Business Name: White Line Projects
Support received: Start Up Loan
Location: London
Website: http://www.whitelineprojects.com/
With support from LSBC, Fiona McKay and Xenia Capacete launched their fashion business, White Line Projects.
White Line Projects is a curatorial and creative studio based in London, specialising in innovative, digital and multidisciplinary methods of curation and content creation.
They curate, design and produce a diverse range of outcomes from exhibitions to installations and digital experiences to websites for a wide range of clients in the fashion and cultural sectors.
Fiona and Xenia also provide consultancy on interpretation, narratives and display techniques within fashion exhibitions and installations, as well as lending their experience to archives on both the digitisation process and museum practices.
We spoke to them about how they have gone from fashion students to entrepreneurs.
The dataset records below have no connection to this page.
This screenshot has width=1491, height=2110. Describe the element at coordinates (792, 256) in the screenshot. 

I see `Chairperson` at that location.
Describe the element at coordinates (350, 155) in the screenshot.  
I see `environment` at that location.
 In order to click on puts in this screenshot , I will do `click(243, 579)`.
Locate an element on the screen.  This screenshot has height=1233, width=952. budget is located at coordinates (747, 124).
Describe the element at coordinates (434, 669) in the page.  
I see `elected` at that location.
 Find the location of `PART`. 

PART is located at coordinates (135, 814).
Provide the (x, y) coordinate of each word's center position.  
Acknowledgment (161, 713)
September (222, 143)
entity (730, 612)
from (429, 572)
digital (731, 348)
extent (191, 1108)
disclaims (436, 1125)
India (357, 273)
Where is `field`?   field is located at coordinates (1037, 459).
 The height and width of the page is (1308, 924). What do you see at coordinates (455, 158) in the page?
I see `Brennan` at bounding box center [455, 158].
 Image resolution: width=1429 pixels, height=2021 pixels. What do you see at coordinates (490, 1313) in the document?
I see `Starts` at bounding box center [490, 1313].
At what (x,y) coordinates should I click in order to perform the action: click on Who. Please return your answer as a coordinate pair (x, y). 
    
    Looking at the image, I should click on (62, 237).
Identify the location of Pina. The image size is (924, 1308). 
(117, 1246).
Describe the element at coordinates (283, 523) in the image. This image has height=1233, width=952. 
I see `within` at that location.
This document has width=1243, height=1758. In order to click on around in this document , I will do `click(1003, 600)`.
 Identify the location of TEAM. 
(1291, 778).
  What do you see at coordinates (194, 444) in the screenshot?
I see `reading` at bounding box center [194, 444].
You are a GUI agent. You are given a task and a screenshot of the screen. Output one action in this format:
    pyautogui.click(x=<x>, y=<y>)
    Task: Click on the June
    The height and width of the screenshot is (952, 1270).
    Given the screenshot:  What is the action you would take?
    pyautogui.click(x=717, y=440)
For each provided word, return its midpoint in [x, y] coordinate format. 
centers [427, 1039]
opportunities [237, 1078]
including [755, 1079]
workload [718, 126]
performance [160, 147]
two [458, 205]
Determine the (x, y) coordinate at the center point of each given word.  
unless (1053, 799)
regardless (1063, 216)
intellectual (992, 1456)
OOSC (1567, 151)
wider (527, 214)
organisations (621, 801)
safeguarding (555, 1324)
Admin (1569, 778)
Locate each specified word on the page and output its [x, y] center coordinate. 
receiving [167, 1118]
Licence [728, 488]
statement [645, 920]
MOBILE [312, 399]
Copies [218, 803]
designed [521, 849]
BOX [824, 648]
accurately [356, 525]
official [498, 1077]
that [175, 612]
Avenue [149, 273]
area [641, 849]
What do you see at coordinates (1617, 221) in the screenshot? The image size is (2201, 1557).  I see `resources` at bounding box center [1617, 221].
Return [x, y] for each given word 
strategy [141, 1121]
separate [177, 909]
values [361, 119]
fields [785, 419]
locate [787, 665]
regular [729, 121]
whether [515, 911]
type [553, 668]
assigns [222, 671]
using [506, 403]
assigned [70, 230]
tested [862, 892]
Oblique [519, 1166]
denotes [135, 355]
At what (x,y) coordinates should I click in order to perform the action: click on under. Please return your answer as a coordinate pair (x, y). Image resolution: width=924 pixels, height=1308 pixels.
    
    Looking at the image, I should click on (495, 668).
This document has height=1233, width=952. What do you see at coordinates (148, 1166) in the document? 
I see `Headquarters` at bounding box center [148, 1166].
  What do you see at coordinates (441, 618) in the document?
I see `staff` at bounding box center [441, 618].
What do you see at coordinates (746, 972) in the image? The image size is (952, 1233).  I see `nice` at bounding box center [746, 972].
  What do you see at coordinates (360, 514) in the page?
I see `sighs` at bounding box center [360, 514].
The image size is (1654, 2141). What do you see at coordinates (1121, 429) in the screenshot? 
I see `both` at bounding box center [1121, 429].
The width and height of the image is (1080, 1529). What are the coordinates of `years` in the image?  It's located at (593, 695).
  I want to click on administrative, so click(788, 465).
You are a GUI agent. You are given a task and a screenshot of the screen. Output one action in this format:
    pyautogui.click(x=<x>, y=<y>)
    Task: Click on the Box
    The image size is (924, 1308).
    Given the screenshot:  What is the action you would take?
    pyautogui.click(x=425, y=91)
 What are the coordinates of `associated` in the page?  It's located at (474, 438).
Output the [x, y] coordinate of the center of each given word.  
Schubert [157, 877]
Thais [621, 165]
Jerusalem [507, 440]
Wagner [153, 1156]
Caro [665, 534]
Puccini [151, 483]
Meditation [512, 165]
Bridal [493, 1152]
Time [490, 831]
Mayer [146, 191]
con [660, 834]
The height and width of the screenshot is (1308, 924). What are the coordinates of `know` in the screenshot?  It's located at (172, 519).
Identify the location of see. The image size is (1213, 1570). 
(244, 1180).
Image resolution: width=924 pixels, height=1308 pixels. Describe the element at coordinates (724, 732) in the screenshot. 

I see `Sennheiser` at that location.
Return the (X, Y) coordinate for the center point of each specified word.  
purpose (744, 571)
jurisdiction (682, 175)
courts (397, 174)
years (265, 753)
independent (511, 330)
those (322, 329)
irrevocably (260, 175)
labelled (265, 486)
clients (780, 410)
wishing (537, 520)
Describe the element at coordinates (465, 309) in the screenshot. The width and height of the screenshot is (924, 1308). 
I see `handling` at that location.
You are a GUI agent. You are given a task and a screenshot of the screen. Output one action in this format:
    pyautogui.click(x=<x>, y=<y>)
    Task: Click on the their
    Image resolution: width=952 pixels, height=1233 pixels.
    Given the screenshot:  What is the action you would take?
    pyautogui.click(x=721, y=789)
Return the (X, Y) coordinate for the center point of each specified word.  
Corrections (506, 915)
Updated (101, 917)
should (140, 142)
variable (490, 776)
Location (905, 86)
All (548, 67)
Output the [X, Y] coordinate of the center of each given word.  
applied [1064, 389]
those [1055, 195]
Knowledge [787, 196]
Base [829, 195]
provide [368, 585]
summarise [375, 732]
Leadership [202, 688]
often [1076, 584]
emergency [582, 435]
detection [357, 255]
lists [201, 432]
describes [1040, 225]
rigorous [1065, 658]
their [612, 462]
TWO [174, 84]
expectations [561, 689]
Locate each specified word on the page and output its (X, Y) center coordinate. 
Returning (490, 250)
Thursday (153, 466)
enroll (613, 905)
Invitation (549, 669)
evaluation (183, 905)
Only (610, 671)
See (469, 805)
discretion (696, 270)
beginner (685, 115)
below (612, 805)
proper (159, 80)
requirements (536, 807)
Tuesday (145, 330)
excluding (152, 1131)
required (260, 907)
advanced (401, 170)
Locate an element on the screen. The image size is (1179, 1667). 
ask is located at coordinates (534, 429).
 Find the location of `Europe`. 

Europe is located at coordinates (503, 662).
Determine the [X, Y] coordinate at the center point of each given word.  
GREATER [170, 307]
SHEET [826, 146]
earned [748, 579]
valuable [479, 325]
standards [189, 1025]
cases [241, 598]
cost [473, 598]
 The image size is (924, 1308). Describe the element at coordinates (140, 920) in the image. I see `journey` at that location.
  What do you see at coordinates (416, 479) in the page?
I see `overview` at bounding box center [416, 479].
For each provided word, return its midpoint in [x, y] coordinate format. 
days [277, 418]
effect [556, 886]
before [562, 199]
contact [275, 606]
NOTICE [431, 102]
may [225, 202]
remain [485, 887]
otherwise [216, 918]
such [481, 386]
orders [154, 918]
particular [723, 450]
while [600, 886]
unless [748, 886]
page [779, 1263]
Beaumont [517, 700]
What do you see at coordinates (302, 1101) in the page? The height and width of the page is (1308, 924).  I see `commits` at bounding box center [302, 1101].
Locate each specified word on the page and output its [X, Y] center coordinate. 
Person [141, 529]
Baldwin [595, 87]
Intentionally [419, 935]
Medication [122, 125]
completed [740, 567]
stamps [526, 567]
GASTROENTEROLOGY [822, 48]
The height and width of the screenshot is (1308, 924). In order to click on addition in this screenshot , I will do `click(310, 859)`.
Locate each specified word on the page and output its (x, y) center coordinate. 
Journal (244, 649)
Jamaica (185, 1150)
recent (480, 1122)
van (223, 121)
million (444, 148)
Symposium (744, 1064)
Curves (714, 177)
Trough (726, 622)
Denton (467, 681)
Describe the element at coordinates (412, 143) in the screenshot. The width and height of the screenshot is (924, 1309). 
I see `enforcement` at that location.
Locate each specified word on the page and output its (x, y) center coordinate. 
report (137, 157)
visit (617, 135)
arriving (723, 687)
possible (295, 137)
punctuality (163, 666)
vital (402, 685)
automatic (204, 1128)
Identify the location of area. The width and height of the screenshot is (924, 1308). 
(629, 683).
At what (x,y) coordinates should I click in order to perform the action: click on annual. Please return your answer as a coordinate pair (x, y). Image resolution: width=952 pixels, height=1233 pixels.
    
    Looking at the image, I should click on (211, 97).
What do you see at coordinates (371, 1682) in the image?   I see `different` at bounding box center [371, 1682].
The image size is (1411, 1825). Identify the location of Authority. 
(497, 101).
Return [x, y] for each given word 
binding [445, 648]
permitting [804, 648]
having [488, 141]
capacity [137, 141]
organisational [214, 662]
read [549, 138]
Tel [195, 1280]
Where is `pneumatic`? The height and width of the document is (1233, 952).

Why did you start the business? What motivated you?
The traditional path for a fashion curator is to work within public institutions such as academia or museums. It was really a mixture of not having the desire to work within these institutions, as they are often quite restrictive, but also the current economic climate meaning a lack of secure full time positions. We saw more opportunities to work independently and freedom to work for all kinds of clients and on a variety of projects.
It was overall an organic process. We started working as a collective after studying an MA in Fashion Curation at London College of Fashion for about a year on various projects to build up our own portfolios. It was only after being commissioned to curate an exhibition in Beijing at the end of that first year, that we established ourselves as a curatorial studio.
Where did you get your business idea from?
The key reason why we started working together was a shared interest in utilising digital technologies within fashion curation, archives and communication. During our MA, there was a lack of knowledge research in the area and museums were only just starting to realise its full potential. It was clear to us that this would be something that would set us apart from the rest.
However, it was through the process of refining the business plan for LSBC that we came up with a sustainable business model.
What have been the advantages of running your business in your particular location?
Apart from living close to our studio in Dalston, East London is such a hotbed for creativity and potential collaborators, particularly in our building of studios. It is a cliché but it’s definitely one of the best places to run a creative business.
What are you key successes/milestones you reached so far?
This year has been really good for us. Our exhibition Mode In Flux at Roca London Gallery was really well received and seems to be opening up lots of doors for us. It was also pretty cool to have some good press come from it including the Evening Standard and Aesthetica Magazine.
We are also working with a producer at BBC Radio 4 on a radio documentary which will air next year. It will focus on the Pit Brow Lasses, women in 19th Century Wigan who re-appropriated mens’ workwear and trace the legacy within the 20th Century and also within contemporary fashion. The subject area has an ongoing project of ours for the last couple years and it’s just great to see it manifest into something.